True love is not a strong, fiery, impetuous passion. On the contrary, it is calm and deep in its nature. It looks beyond mere externals and is attracted by qualities alone. It is wise and discriminating, and its devotion is real and abiding.2
Edson was the second of Ellen White’s four sons. Because of her extensive travel and other responsibilities throughout her busy life, she had to be away from her children. A large collection of her letters to them has been preserved. The following letter was written to Edson and Emma in 1870 shortly after their marriage, and represents a mother’s hopes and prayers for the home that has just been established. The counsel shows a loving mother’s care for her son, but carries the added dimension of her own experience in receiving divine messages from the Lord in visions.
Camp Meeting Grounds
Clyde, Ohio, September 1870
You, my children, have given your hearts to one another; unitedly give them wholly, unreservedly to God. In your married life seek to elevate one another. Show the high and elevating principles of your holy faith in your everyday conversations and in the most private walks of life. Be ever careful and tender of the feelings of one another. Do not allow a playful, bantering, joking censuring of one another. These things are dangerous. They wound. The wound may be concealed, nevertheless the wound exists and peace is being sacrificed and happiness endangered.
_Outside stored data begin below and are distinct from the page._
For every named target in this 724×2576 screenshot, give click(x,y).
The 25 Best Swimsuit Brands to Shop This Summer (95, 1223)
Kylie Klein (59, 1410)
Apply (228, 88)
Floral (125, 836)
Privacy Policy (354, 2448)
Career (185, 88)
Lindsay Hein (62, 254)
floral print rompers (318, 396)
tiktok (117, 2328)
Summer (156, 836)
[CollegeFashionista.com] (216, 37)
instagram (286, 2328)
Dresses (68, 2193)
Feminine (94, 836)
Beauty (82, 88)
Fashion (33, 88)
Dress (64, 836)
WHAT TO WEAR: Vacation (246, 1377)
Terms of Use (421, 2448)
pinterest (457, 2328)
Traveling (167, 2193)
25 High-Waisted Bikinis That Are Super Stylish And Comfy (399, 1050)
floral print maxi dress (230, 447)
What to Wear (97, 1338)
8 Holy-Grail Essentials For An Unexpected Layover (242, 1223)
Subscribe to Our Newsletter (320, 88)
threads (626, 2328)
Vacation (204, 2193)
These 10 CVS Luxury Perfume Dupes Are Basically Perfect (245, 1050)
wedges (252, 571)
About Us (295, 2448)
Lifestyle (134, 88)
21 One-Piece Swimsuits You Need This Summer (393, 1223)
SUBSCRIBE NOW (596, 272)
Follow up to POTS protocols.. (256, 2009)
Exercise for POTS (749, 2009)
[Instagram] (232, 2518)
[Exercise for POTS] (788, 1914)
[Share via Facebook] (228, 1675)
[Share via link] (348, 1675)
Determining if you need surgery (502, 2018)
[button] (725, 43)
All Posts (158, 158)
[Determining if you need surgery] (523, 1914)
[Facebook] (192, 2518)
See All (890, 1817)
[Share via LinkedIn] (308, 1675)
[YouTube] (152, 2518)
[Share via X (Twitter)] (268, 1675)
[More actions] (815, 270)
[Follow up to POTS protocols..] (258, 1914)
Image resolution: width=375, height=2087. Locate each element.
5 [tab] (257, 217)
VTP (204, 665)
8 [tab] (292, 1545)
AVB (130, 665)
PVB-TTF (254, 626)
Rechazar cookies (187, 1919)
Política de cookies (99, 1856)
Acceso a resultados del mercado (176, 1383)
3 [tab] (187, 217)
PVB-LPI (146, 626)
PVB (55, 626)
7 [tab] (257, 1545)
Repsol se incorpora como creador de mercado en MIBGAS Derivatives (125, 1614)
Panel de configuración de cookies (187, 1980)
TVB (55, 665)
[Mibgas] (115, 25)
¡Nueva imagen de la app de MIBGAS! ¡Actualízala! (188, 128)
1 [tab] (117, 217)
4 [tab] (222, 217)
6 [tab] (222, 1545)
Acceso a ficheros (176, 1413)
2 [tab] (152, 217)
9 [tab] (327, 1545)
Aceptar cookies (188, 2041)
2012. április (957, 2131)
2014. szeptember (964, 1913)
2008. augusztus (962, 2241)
My son, guard yourself and in no case manifest the least disposition savoring of a dictatorial, overbearing spirit. It will pay to watch your words before speaking. This is easier than to take them back or efface their impression afterward. Ever speak kindly. Modulate even the tones of your voice. Let only love, gentleness, and mildness be expressed in your countenance and in your voice. Make it a business to shed rays of sunlight, but never leave a cloud. Emma will be all to you you can desire if you are watchful and give her no occasion to feel distressed and troubled and to doubt the genuineness of your love. You yourselves can make your happiness or lose it. You can by seeking to conform your life to the Word of God be true, noble, elevated, and smooth the pathway of life for each other.
Yield to each other. Edson, yield your judgment sometimes. Do not be persistent, even if your course appears just right to yourself. You must be yielding, forbearing, kind, tenderhearted, pitiful, courteous, ever keeping fresh the little courtesies of life, the tender acts, the tender, cheerful, encouraging words. And may the best of heaven’s blessings rest upon you both, my dear children, is the prayer of your mother.
Letter 24, 18705
Several challenging questions are raised in this letter. It seems that both are too young and immature to consider marriage. Some evidences of immaturity are suggested. There is the problem of superficiality on the part of the [woman]. The question of whether it is real love or infatuation is considered. Ellen White urges the young man to take the long look rather than to think only of the moment.
Salem, Oregon, June 8, 1880
I am sorry that you have entangled yourself in any courtship with Elizabeth. In the first place, your anxiety upon this question is premature.
I speak to you as one who knows. Wait till you have some just knowledge of yourself and of the world, of the bearing and character of young women, before you let the subject of marriage possess your thoughts. . . .
Love is a sentiment so sacred that but few know what it is. It is a term used, but not understood. The warm glow of impulse, the fascination of one young person for another is not love; it does not deserve the name. True love has an intellectual basis, a deep thorough knowledge of the object loved.
Remember that impulsive love is perfectly blind. It will as soon be placed on unworthy objects as worthy. Command such love to stand still and cool. Give place to genuine thought and deep, earnest reflection. Is this object of your affection, in the scale of intelligence and moral excellence, in deportment and cultivated manners such that you will feel a pride in presenting her to your father’s family, to acknowledge her in all society as the object of your choice?
Give yourself sufficient time for observation on every point, and then do not trust to your own judgment, and let the mother who loves you, and your father, and confidential friends, make critical observations of the one you feel inclined to favor. Trust not to your own judgment, and marry no one whom you feel will not be an honor to your father and mother, one who has intelligence and moral worth. . . .
It will be far better not to marry at all, than to be unfortunately married. But seek counsel of God in all these things, be so calm, so submissive to the will of God that you will not be in a fever of excitement and unqualified for His service by your attachments.
We have but little time to lay up a treasure of good works in heaven; do not make any mistake here. Serve God with your undivided affection. Be zealous, be whole-hearted. Let your example be of such a character that you will help others to take their stand for Jesus. Young men do not know what a power of influence they may have. Work for time and work for eternity.
Your adopted mother,
Ellen G. White
Letter 59, 18807
Seventh-day Adventists believe that Ellen G. White (1827-1915) exercised the biblical gift of prophecy during more than 70 years of public ministry.